THE ICE IN YOUR FRIDGE CAME FROM THE AIR.
Go to http://www.free-energy-info.com
There are thousands of free energy patents.

Interesting, what do you do if there is 0% humidity? Also these free energy devices of which you speak, where can I get my hands of one of those?

As long as the Pacific * Atlantic oceans exist, there is no such thing as 0% humidity. Where do you think clouds come from?

Because of the 200 trillion dollar a year energy Mafia, anyone naive enough to openly sell free energy devices ALWAYS meets an untimely end... fast acting cancer, car accident, burglary murder, directed energy weapon, or just plain old fashioned murder, etc. etc.
I am afraid you have to make them yourself in absolute secrecy. The easiest ones to make are:-

1/ The Motor/Generator of Robert Adams.
http://www.free-energy-info.com/Chapter2.pdf

2/ The Transformers of Thane Heins.
http://www.free-energy-info.com/Chapter3.pdf

If you going to make and sell them yourself, then sell them on the Dark Web for untraceable Crypto currency like Monero.
Tell NOBODY ELSE that knows you. Not your wife, not your brother, not your best friend; Otherwise you have effectively signed your own death warrant. Because they will tell someone else, who will then tell someone else. Keep your friends and family safe by telling NO ONE that you are making these free energy devices.

The 200 trillion dollar a year energy Mafia are psychopaths who will stop at nothing to protect their hegemony over the energy we all use.
They murdered 3 million Iraqi men women and children over which currency Saddam Hussein wanted to sell Iraqi oil for, before the Iraq war.

That's why the Dollar is enforced as the currency of petroleum. Whoever controls energy controls the destiny of mankind.
And whoever prints the Dollar (the privately owned Federal Reserve Bank) gets a mafia-like piece of the action from every country's economy.
That is because, EVERYTHING we touch is manufactured with energy. If we are ever 'PERMITTED' to have free energy. Humanity will begin a new GOLDEN AGE of abundance. Energy is 70% of the cost of everything we do.

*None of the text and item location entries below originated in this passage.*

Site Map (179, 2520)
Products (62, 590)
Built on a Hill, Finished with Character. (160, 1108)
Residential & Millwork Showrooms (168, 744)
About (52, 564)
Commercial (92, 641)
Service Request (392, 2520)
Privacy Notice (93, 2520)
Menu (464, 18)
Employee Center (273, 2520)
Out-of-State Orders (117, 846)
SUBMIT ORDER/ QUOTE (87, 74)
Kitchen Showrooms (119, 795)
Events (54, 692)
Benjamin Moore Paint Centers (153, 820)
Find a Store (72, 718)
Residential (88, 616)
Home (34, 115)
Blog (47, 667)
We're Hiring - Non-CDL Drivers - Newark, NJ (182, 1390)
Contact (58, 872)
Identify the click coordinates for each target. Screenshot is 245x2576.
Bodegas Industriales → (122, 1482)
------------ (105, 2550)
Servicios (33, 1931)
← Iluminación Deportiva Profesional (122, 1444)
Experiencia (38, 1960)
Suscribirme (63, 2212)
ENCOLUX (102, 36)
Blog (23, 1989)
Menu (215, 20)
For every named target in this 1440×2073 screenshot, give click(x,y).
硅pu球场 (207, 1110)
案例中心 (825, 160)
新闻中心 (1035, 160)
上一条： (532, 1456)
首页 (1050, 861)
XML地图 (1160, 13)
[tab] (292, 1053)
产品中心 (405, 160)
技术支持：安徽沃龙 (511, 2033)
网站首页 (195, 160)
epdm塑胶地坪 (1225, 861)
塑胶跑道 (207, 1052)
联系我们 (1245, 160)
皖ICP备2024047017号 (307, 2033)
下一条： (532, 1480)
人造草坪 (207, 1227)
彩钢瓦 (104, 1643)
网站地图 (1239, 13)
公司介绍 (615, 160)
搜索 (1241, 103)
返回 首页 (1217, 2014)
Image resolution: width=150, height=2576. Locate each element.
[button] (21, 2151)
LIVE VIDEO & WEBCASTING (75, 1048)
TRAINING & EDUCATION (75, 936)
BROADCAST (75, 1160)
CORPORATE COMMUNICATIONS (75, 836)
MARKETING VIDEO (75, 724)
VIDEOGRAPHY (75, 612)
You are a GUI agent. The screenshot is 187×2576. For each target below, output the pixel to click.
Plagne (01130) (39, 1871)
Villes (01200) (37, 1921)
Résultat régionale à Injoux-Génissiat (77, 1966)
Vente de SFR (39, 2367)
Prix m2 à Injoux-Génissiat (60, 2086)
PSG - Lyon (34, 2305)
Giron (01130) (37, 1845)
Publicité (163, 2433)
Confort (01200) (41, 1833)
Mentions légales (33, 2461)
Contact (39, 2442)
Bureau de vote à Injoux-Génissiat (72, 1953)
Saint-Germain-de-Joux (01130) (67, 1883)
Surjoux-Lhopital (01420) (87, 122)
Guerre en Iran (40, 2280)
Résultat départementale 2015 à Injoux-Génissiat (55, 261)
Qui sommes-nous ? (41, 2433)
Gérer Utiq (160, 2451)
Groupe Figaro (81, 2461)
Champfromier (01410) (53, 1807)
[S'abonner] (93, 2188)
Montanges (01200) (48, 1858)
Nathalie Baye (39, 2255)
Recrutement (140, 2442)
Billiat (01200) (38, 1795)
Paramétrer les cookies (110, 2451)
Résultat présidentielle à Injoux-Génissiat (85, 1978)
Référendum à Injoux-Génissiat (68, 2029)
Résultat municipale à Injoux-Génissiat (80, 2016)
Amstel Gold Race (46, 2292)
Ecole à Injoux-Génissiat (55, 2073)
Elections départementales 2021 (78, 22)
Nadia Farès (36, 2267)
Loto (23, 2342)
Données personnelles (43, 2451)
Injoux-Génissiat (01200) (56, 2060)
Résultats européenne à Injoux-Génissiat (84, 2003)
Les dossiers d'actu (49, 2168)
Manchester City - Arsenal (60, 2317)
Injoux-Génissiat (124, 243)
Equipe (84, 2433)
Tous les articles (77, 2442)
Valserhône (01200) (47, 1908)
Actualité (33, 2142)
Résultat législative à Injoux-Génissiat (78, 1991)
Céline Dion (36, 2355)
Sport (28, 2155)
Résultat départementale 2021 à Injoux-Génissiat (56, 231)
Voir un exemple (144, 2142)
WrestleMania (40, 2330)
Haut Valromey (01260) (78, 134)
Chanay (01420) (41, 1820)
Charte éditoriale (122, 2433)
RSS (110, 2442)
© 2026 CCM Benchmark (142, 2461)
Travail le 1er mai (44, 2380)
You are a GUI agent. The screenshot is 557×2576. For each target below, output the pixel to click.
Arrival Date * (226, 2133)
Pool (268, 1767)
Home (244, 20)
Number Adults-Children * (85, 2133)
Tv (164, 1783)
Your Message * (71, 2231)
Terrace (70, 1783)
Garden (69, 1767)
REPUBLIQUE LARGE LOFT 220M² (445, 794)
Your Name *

I am too scared to make and sell these devices myself; so I am just content to spread the information on social media.

I see. Not my area of science but I'm guessing that the 1st and 2nd laws of thermodynamics might get in the way at some point or other.

I studied electrical engineering at London University. I was brain-washed into believing that a transformer could never be 100% efficient, when in fact the complete opposite is true.

I was a true Zealot of the 1st and 2nd laws of thermodynamics. Now I am an Apostate because I have finally woken up to the fact that the same people who truly did the 2001 September 11th attacks on New York city, also control our EDUCATION, banking, our media (film, TV, publishing, etc.), our medicine, our politicians, our governments, and our ENERGY. You know who I am talking about because you are not stupid.
They think we are all stupid, and hate humanity so much that they call the rest of us goyem (cattle).
At every opportunity, these satanists have held back the spiritual elevation & TRUE scientific advancement of the human race.

Ask yourself where the energy that holds a bar magnet to a fridge door comes from. Why does a non magnetic metal bar not have the energy to hold on to your fridge door?
Where does the energy that holds a bar magnet to a fridge door come from?
Is it not free energy?

The way to successfully extract that energy is via a collapsing magnetic field, such as utilized in the two working practical examples I have already stated:-

1/ The Motor/Generator of Robert Adams.
http://www.free-energy-info.com/Chapter2.pdf

2/ The Transformers of Thane Heins.
http://www.free-energy-info.com/Chapter3.pdf

My friend, before powered flight (aeroplanes) was invented, prominent professors (paid shills) at leading universities got up and declared that powered flight was impossible, and anyone who did not agree with them was a crackpot.
Now the situation is reversed... the crackpots are the ones who believed powered flight was impossible.
Which side of history would you like to be on?